*Work instruction*:
Pull every line with the word "banner" out of the entries below.

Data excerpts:
# # #
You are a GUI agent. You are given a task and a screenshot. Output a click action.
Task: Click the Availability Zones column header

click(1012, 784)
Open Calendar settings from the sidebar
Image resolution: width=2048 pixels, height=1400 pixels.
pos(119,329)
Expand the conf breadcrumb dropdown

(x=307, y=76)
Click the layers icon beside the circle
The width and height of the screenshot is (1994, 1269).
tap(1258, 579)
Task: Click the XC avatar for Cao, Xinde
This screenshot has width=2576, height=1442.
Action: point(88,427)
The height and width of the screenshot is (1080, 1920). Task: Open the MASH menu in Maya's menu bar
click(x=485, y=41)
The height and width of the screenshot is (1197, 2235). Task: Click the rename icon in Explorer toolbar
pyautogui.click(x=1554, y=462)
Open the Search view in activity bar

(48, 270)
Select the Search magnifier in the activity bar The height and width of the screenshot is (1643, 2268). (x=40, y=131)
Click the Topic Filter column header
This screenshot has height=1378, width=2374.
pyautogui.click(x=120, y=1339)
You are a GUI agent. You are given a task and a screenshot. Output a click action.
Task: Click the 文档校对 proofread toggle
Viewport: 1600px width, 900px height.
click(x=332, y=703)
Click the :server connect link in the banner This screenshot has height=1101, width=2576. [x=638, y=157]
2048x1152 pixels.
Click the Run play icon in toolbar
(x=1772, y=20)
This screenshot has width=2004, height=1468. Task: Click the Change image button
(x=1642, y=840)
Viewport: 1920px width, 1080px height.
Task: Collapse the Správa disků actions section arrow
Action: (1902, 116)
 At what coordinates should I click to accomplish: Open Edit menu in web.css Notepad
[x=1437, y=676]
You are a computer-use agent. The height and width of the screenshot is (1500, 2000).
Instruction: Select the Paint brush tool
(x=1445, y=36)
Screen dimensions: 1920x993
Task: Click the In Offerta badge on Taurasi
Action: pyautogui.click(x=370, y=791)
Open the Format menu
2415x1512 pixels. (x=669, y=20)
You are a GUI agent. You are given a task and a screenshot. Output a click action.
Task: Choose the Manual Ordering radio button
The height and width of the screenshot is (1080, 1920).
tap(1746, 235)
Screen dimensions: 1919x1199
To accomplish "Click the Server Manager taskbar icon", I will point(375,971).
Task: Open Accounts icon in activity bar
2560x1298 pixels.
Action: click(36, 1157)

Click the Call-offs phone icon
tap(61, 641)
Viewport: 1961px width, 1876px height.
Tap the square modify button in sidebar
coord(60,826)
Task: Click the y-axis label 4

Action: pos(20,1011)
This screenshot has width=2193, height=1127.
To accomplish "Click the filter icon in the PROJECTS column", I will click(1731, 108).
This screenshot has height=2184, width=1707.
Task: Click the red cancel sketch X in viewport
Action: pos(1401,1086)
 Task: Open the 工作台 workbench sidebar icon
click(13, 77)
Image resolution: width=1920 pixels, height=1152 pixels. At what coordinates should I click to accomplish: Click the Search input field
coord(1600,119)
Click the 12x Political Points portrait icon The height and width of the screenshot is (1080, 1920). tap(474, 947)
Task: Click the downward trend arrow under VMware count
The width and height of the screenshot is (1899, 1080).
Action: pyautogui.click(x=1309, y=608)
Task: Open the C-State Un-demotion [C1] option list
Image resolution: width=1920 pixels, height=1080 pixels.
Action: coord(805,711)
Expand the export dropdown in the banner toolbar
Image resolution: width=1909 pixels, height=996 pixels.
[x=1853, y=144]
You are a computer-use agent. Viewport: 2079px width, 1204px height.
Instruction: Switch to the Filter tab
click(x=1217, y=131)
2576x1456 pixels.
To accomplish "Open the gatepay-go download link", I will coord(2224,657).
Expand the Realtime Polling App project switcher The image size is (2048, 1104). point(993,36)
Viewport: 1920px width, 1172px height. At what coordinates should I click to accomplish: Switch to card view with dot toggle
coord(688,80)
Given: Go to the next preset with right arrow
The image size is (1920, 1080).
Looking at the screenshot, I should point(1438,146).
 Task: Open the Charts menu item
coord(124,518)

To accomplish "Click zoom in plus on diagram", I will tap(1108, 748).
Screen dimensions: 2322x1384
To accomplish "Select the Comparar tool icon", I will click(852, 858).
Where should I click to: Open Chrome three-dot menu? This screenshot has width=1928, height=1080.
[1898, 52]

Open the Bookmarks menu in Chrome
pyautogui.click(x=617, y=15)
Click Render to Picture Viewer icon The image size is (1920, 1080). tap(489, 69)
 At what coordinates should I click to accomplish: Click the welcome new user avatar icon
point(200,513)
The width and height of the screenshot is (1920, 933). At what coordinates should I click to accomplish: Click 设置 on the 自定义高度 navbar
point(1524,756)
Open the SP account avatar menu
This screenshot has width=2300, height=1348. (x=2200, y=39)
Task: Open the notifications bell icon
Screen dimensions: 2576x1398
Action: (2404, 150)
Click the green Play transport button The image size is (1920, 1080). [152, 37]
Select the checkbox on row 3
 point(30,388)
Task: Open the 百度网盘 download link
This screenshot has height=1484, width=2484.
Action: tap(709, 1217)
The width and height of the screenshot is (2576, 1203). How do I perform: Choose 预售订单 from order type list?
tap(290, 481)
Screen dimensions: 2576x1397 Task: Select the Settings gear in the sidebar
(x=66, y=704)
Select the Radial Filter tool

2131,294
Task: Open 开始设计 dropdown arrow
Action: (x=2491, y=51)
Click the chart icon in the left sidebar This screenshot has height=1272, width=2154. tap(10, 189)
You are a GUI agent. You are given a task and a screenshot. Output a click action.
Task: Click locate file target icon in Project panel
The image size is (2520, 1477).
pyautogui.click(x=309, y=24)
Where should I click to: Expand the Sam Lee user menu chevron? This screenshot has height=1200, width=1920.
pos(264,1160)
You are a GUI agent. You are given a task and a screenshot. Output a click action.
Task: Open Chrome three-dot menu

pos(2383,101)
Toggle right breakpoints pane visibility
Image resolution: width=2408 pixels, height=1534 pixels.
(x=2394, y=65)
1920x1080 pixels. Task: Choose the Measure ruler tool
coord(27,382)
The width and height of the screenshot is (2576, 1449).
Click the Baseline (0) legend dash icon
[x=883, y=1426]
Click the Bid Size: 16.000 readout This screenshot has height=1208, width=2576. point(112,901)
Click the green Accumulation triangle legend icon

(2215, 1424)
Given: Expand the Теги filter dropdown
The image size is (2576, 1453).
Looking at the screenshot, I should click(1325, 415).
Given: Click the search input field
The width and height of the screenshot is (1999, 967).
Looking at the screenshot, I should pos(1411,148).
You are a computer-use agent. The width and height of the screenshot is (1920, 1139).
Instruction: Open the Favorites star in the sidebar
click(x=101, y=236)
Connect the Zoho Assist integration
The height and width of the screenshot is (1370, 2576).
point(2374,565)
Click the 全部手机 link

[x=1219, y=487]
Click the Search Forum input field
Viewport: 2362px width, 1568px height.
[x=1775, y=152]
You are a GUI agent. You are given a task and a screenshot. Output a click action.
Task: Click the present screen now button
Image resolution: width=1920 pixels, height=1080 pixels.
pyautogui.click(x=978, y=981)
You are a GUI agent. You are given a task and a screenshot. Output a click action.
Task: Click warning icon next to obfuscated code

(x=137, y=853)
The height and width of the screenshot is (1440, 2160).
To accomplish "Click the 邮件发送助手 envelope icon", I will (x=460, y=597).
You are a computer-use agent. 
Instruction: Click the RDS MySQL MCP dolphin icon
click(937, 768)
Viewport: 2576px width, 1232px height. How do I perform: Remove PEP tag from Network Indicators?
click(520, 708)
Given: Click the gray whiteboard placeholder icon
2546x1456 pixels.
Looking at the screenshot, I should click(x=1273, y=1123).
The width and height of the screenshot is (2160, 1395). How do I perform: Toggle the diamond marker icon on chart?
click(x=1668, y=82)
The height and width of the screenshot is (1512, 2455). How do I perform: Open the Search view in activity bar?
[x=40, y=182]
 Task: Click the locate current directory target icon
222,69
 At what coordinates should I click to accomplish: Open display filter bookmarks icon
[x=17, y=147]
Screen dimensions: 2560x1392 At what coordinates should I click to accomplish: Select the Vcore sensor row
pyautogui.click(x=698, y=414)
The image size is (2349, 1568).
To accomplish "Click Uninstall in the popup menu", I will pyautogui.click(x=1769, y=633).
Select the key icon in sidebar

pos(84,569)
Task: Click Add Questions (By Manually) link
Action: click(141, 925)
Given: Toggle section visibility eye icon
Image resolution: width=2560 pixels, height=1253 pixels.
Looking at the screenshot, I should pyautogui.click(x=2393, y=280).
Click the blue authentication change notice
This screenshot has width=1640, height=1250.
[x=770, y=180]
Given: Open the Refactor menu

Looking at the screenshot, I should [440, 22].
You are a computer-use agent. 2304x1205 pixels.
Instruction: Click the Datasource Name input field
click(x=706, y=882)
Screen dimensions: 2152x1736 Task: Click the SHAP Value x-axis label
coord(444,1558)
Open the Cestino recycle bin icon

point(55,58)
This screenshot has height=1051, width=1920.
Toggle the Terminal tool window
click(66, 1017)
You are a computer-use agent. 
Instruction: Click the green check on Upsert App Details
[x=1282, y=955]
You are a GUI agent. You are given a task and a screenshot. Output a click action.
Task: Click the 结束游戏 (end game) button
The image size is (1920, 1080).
# # #
*Written answer*:
Click the :server connect link in the banner This screenshot has height=1101, width=2576. [x=638, y=157]
Expand the export dropdown in the banner toolbar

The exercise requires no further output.